### Work to complete
Below are records; the lines starting at the one with "1509x1145 pixels. Task: Open" and ending at the one with "Screen dimensions: 409x230" must be reproduced exactly, both included. Pictures must not appear.

[Dataset entries]
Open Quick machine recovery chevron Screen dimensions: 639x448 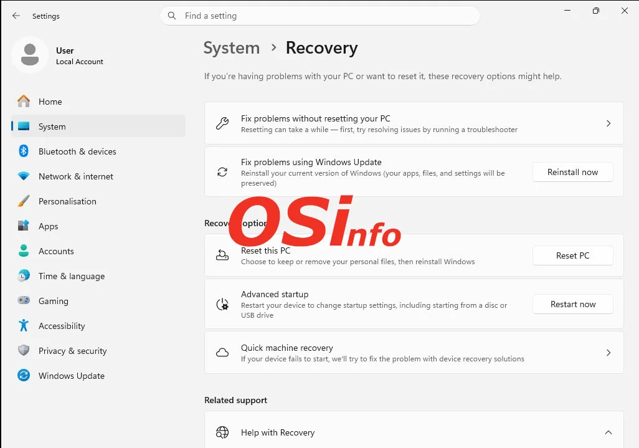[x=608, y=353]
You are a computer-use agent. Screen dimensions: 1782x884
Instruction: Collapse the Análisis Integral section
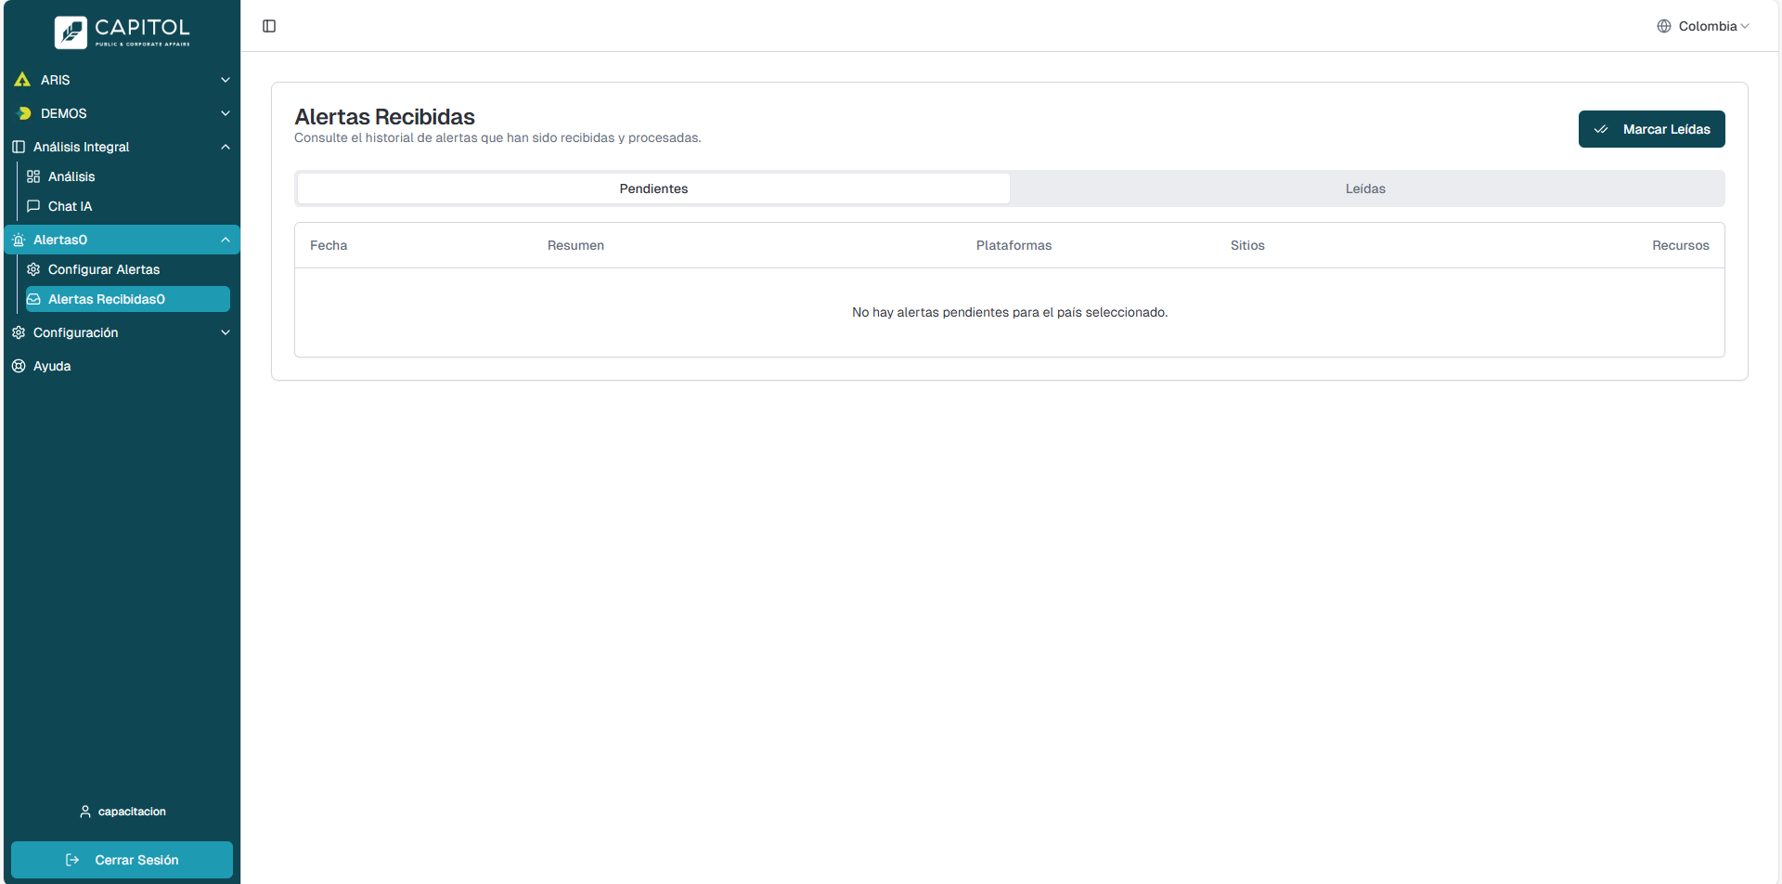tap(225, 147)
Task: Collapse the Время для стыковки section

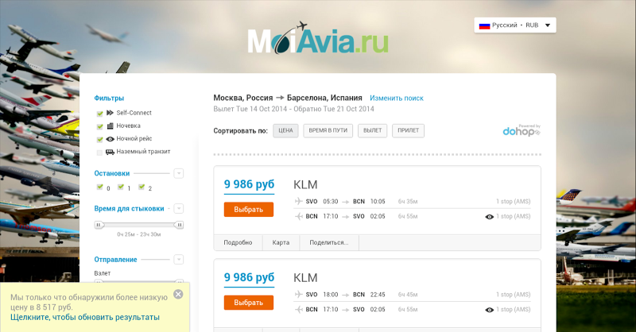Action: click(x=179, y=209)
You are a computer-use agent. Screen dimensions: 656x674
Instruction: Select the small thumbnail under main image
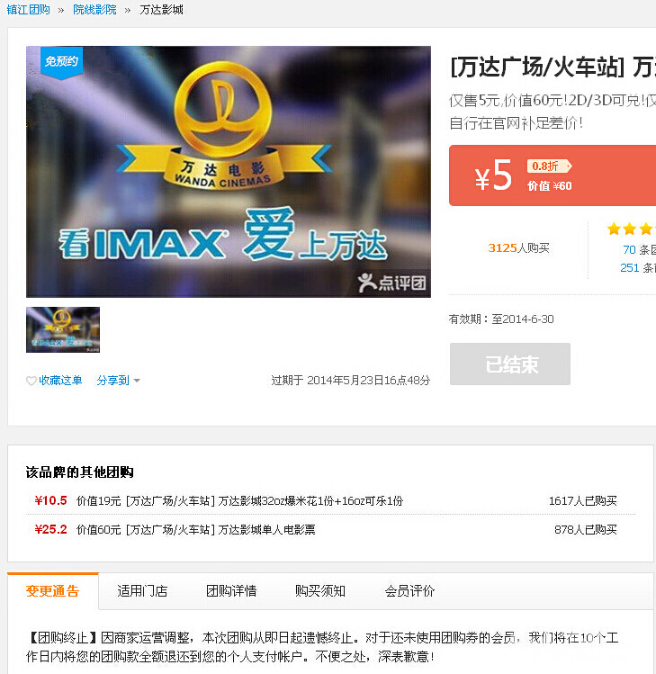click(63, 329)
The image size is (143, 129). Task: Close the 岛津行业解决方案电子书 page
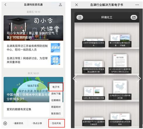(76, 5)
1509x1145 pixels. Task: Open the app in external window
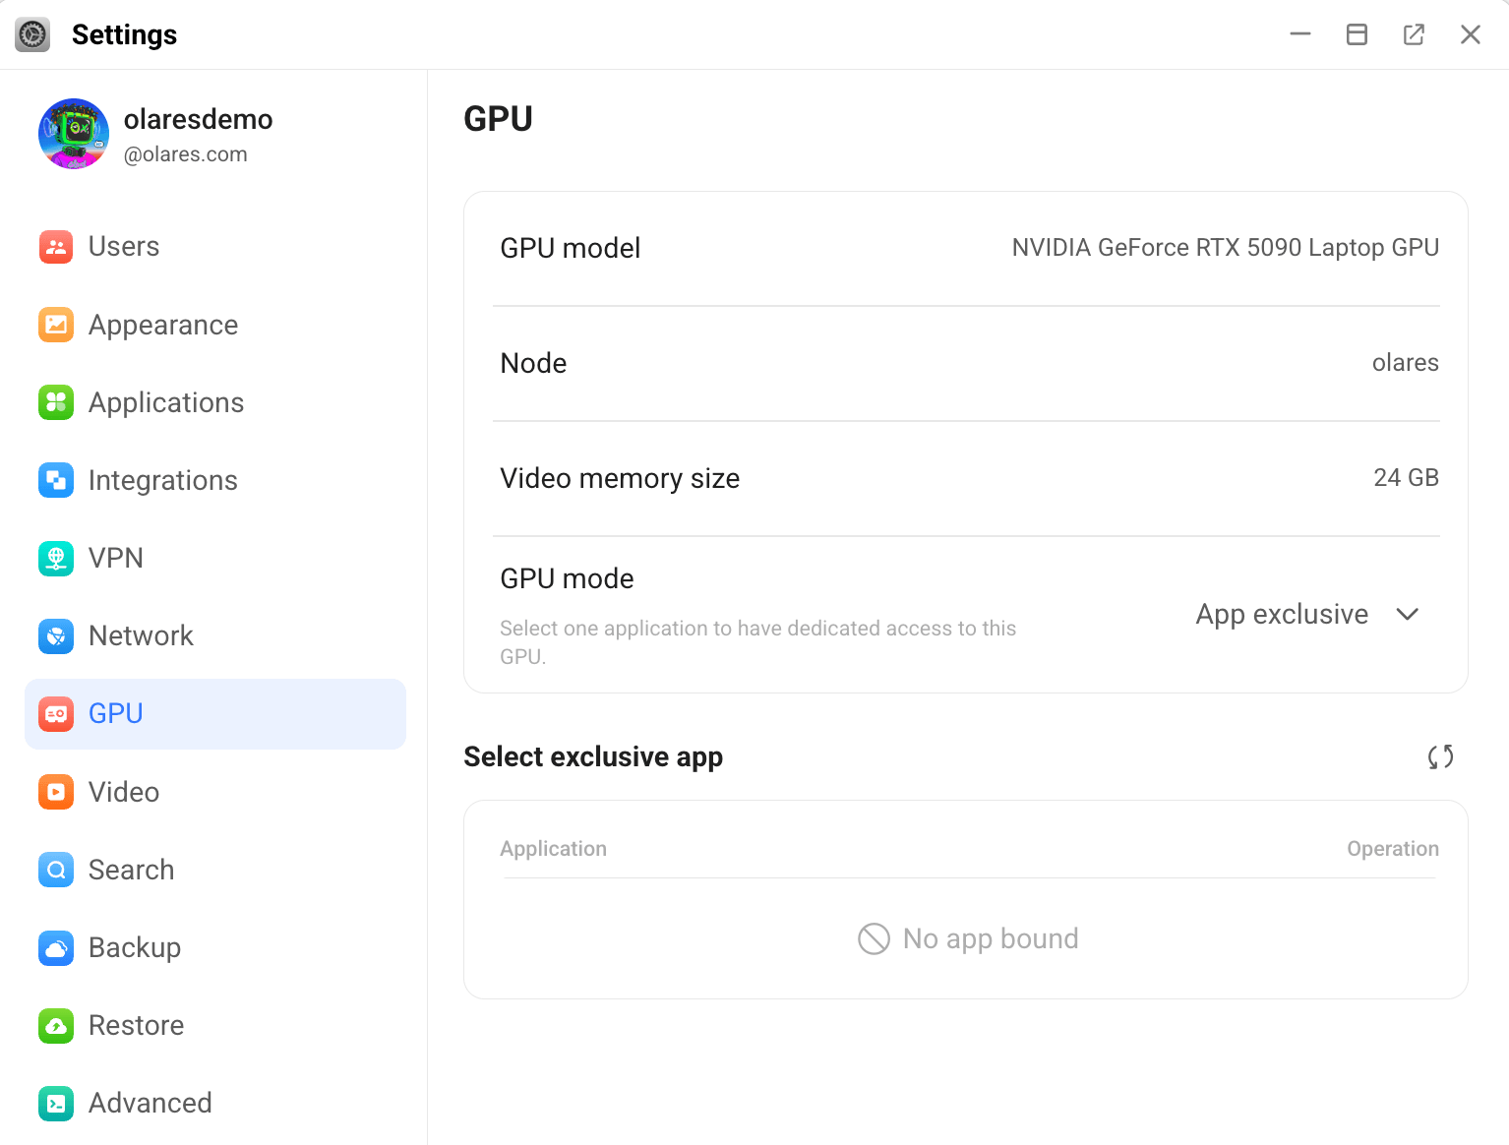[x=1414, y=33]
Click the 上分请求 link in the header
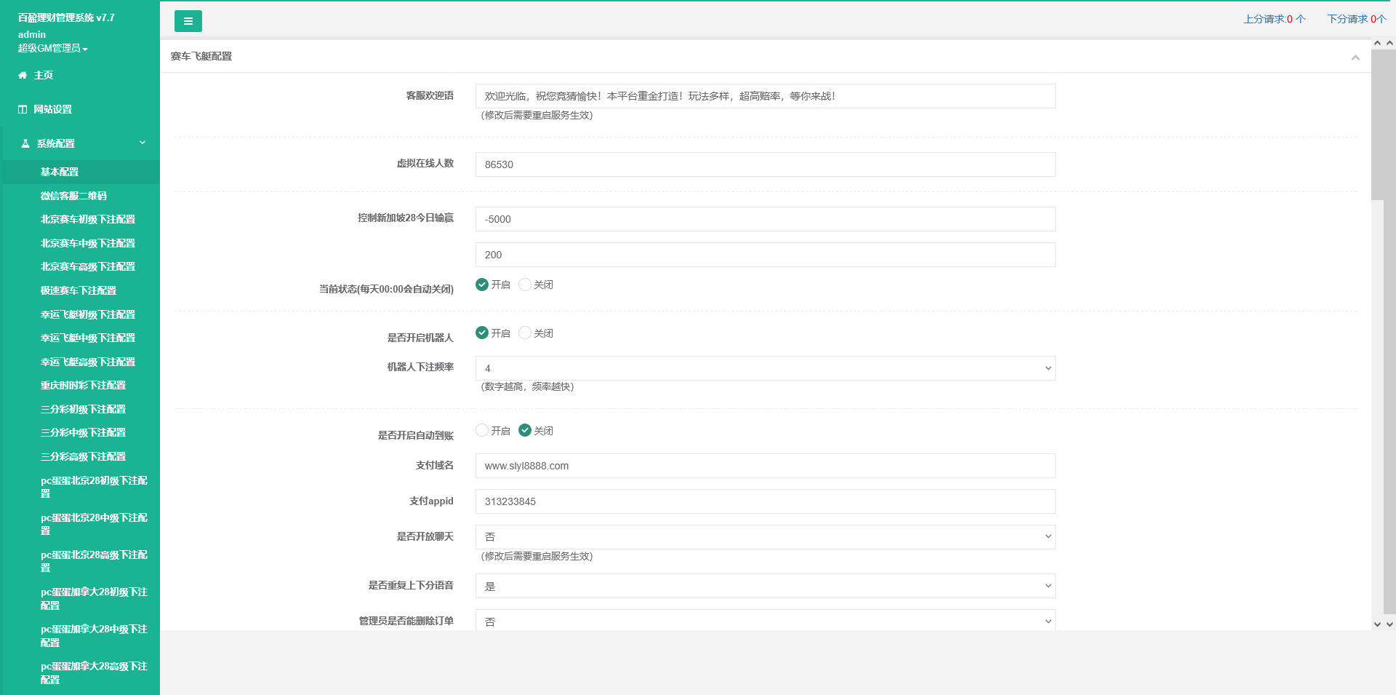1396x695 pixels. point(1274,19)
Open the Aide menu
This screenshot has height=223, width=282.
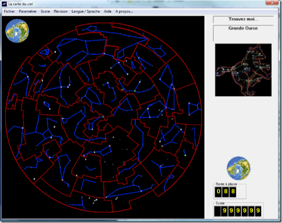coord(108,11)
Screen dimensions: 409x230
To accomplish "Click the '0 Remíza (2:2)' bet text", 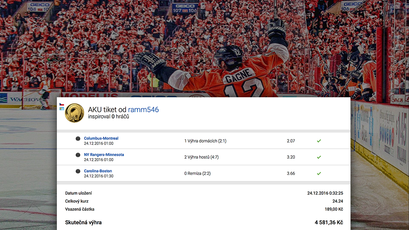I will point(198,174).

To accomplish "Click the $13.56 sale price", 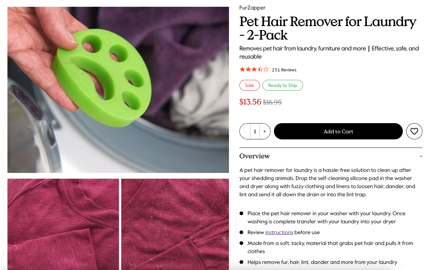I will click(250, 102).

### Solution to this task
1509x1145 pixels. Task: Open the app in external window
[x=1414, y=33]
Click the 上分请求 link in the header
1396x695 pixels. point(1274,19)
Open the Aide menu
This screenshot has height=223, width=282.
coord(108,11)
Screen dimensions: 409x230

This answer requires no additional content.